—“Hay miradas que no preguntan, porque ya saben. Solo esperan que uno tenga el valor de responder.”
Hace semanas que Clara me observa como si estuviera afinando el oído frente a una nota disonante. No me confronta. No insiste. No espía mis movimientos ni revisa mis cosas. Pero me mira. Y en esa mirada está todo. El insomnio. Las ausencias. Las salidas sin explicación. La sangre en las camisas. Los silencios que duran más que los días. Hoy me encontró en el patio, sentado con los ojos fijos en el suelo. Era mediodía. El sol caía en vertical sobre el cemento agrietado. Mis sombras eran cortas. Como si el cuerpo ya no proyectara futuro. Se acercó sin decir palabra. Tenía el pelo recogido de forma desprolija, la cara sin maquillaje, los ojos más cansados que antes. Y, aun así, era hermosa. Como lo son las cosas que ya no necesitan demostrar nada. Se sentó frente a mí. Dejó una taza de té sobre la mesa. La miró como si también necesitara tiempo para hablar. —¿Hace cuánto que no duermes más de tres horas? —preguntó finalmente. —No lo sé —dije. Mentí. —¿Quieres decirme qué pasa? —No. Y no porque no quisiera. Porque no podía. Porque explicarlo sería nombrar la condena, y decirlo en voz alta sería convertirlo en sentencia. Ella bajó la mirada. No dolida. No sorprendida. Solo… resignada.
Como quien ve venir la lluvia y sabe que no hay paraguas que alcance. —No sé si te estamos perdiendo —dijo entonces—, o si ya te perdimos del todo y nadie nos avisó. La frase me atravesó como un cuchillo afilado y lento. Me dejó sin aire. Sin palabras. —No es solo que no estás —continuó—. Es que estás dejando un espacio detrás. Un hueco. Y cada día, se siente más grande. Quise llorar. No pude. Quise decirle que la amaba.

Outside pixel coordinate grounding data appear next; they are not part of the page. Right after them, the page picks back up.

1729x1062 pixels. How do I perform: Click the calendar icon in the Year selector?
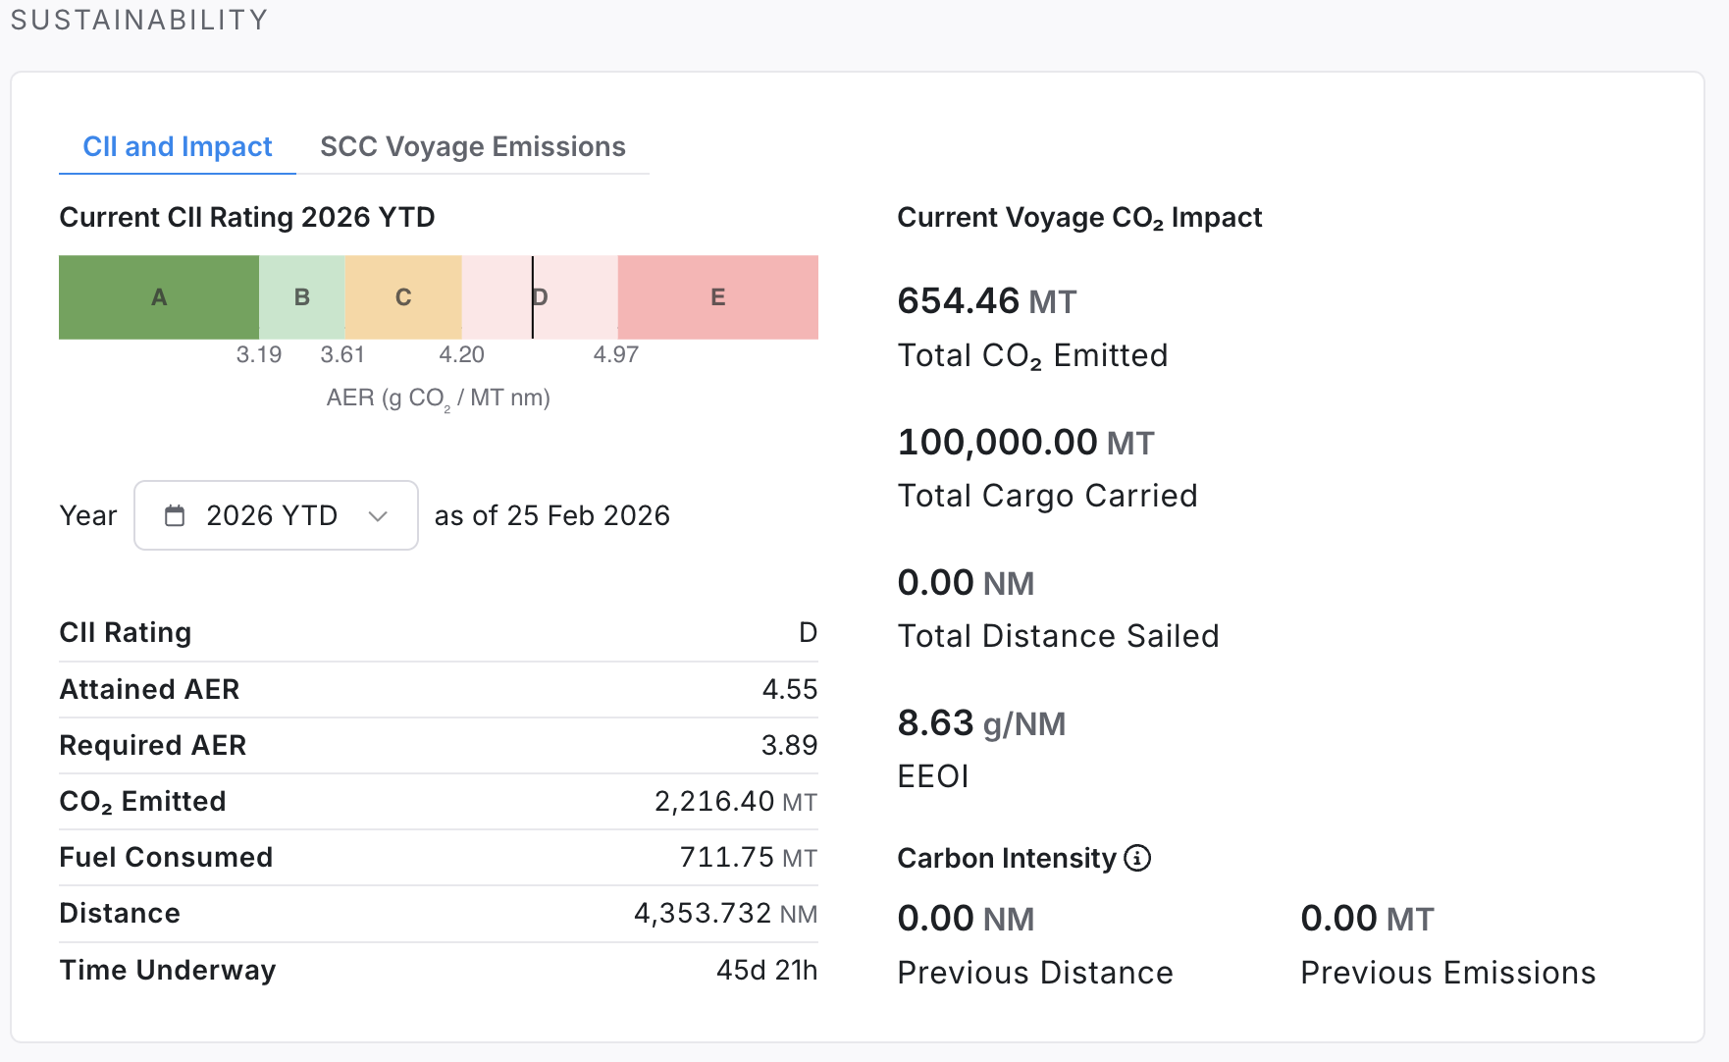pyautogui.click(x=175, y=515)
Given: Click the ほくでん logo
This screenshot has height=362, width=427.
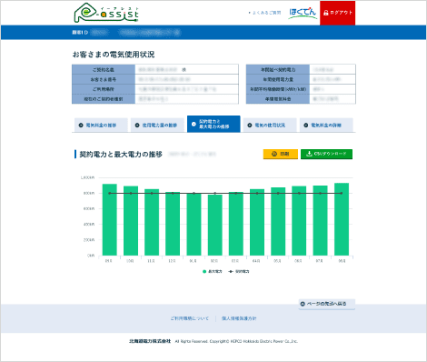Looking at the screenshot, I should click(303, 13).
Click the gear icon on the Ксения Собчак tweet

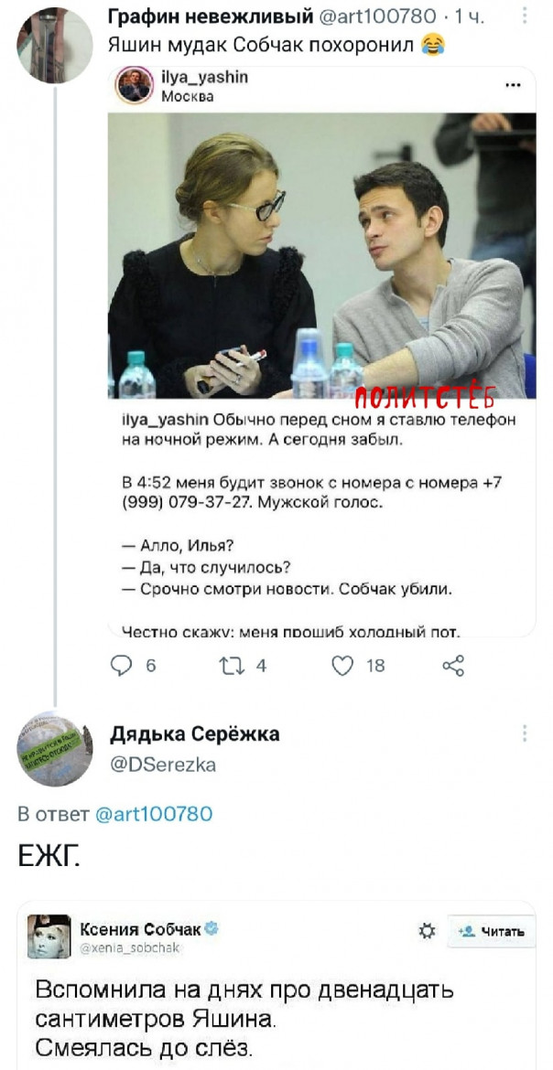(427, 932)
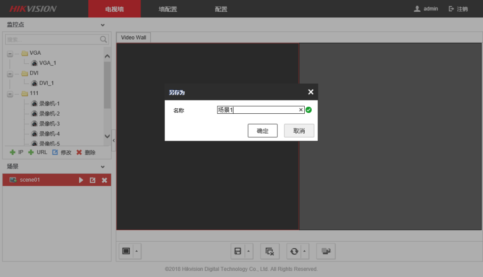Screen dimensions: 483x277
Task: Collapse the 场景 panel chevron
Action: [103, 167]
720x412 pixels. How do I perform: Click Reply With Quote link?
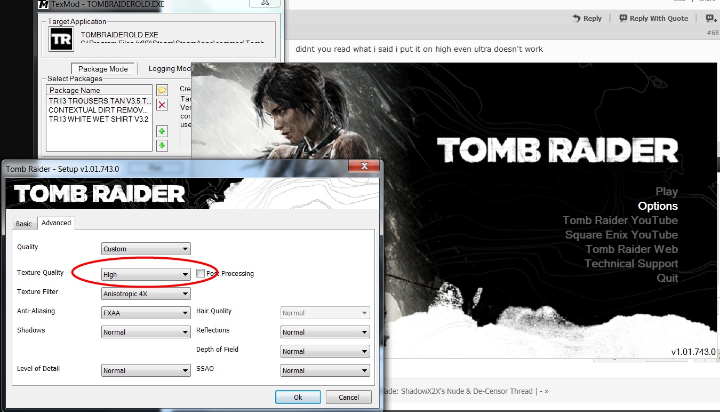tap(653, 18)
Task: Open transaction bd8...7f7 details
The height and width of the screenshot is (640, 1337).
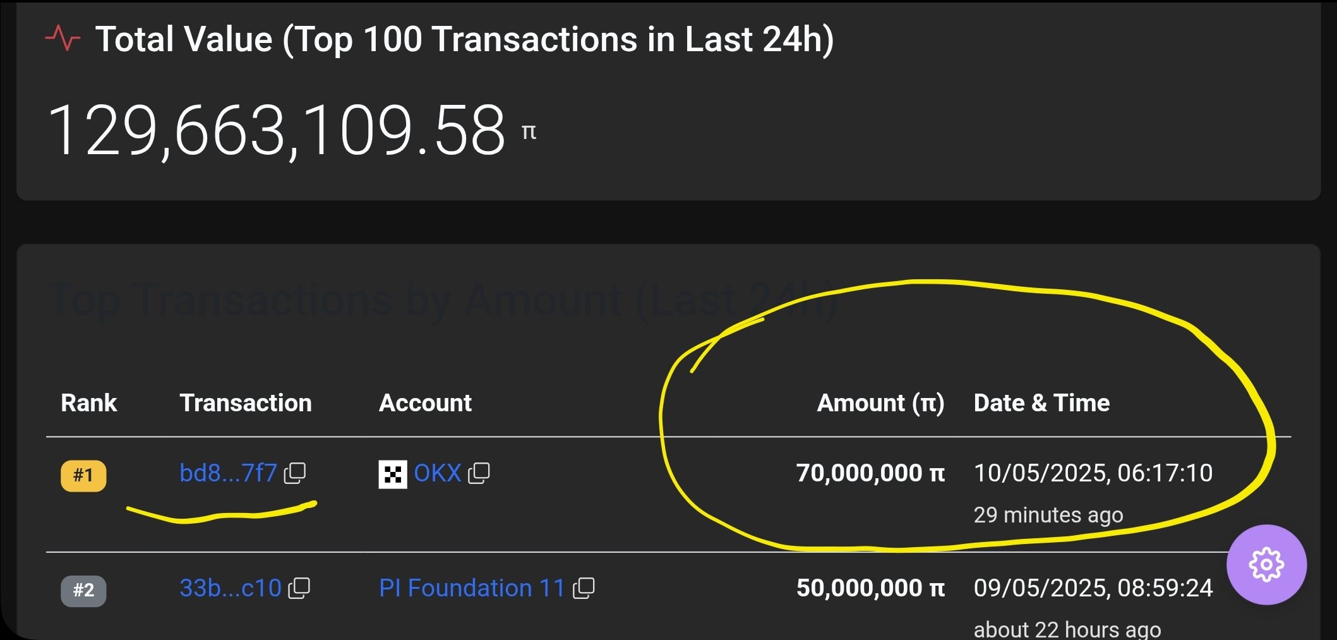Action: click(x=228, y=473)
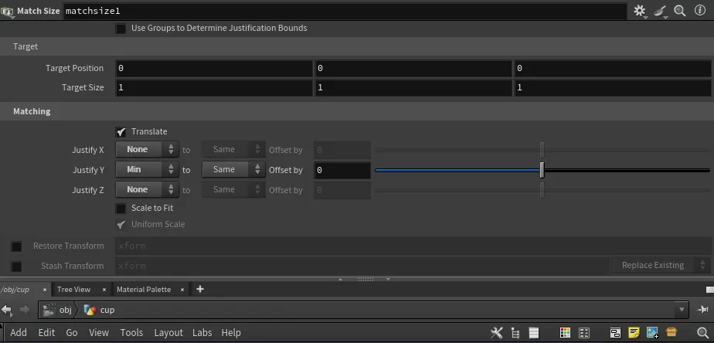Open the Justify Y Same target dropdown
This screenshot has height=343, width=714.
[233, 170]

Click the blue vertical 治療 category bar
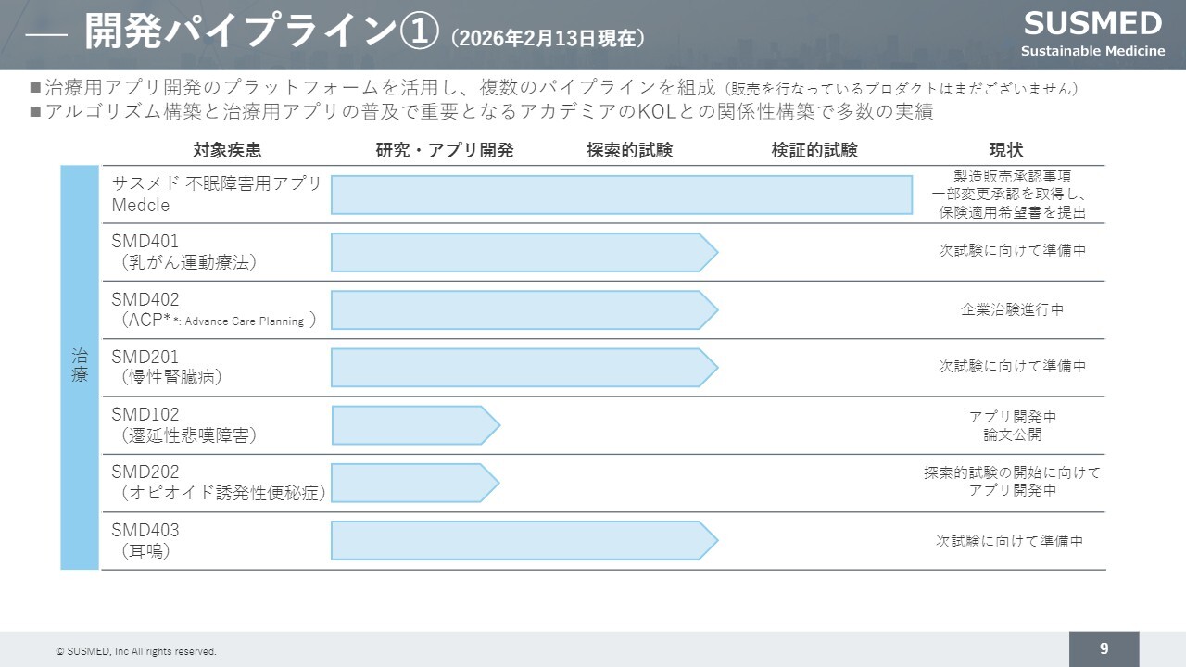pos(80,367)
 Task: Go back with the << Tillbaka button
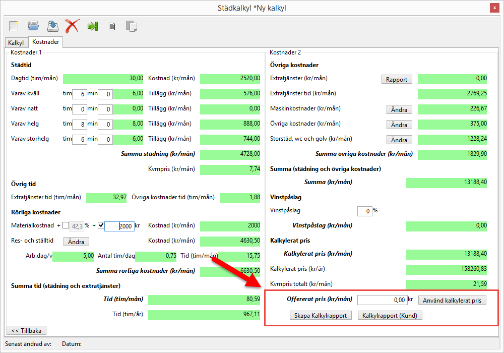tap(26, 331)
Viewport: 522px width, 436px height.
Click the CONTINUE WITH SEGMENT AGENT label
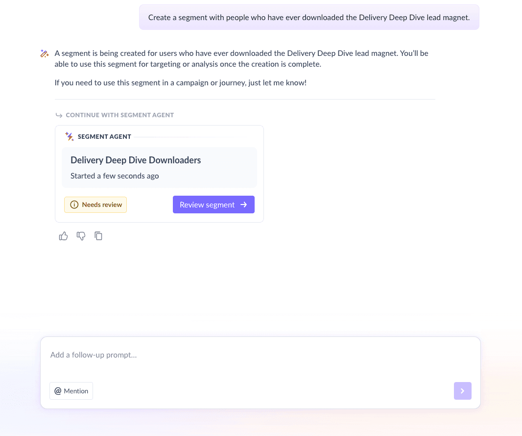[x=120, y=115]
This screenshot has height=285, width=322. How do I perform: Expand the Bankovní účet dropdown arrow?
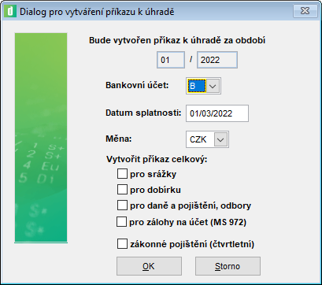point(213,86)
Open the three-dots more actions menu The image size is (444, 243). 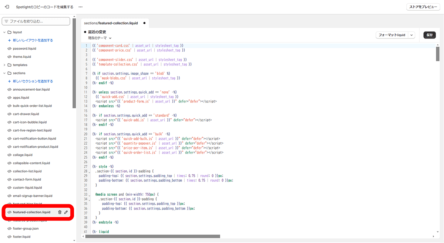[80, 7]
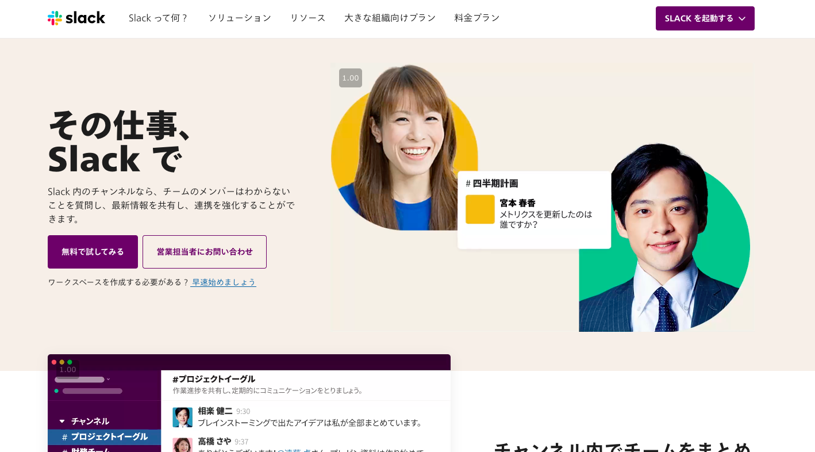Screen dimensions: 815x452
Task: Select the #財務チーム channel hash icon
Action: 64,450
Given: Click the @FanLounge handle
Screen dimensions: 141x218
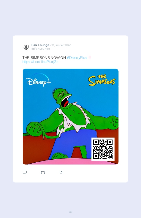Looking at the screenshot, I should pyautogui.click(x=41, y=49).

Tampoco pude. Porque el amor, cuando está contaminado por el miedo, se vuelve mudo. Esa noche no hubo cenas. Ni televisión. Ni cuentos para dormir. Solo un silencio espeso. Una coreografía familiar ejecutada en automático. Sofía se encerró en su cuarto. Bruno salió a correr. Clara se quedó en el sillón, con un libro abierto que no leía. Yo fui a la cocina. Tenía sed. Tenía insomnio. Tenía angustia. Y fue entonces cuando la vi. Fue un instante. Un pestañeo. Una grieta. La cocina cambió de tono. El aire se volvió más denso. Las sombras, más largas. Y ella estaba ahí. Clara. De pie junto a la cafetera. Sola. Inmóvil. Y de pronto, el cuerpo que se desploma. Sin sonido. Como si alguien le hubiera apagado la corriente. El libro en el suelo. Una taza rota. Su cuerpo torcido. La cabeza sobre el mosaico frío. El pelo extendido. Los dedos abiertos. Y los ojos cerrados. No había sangre. No había violencia. Solo el final. Uno limpio. Silencioso. Devastador. Y entonces desapareció. Volvió la cocina. La de verdad. Sin Clara. Solo yo. Temblando. Apoyado contra la pared. Sudando. Con el corazón hecho ceniza. No sé qué vi. No sé si fue un aviso. Una posibilidad. Un error. Pero sé esto: nunca había visto nuevamente morir a Clara. Hasta ahora. Esa noche me acosté sin decir nada. Clara ya dormía. O fingía hacerlo. La abracé por detrás. Con fuerza. Y por primera vez en meses, le susurré: —Perdóname. No se movió. No respondió. Pero sentí cómo exhalaba, larga, profundo, como si hubiera estado conteniendo ese aire toda la vida.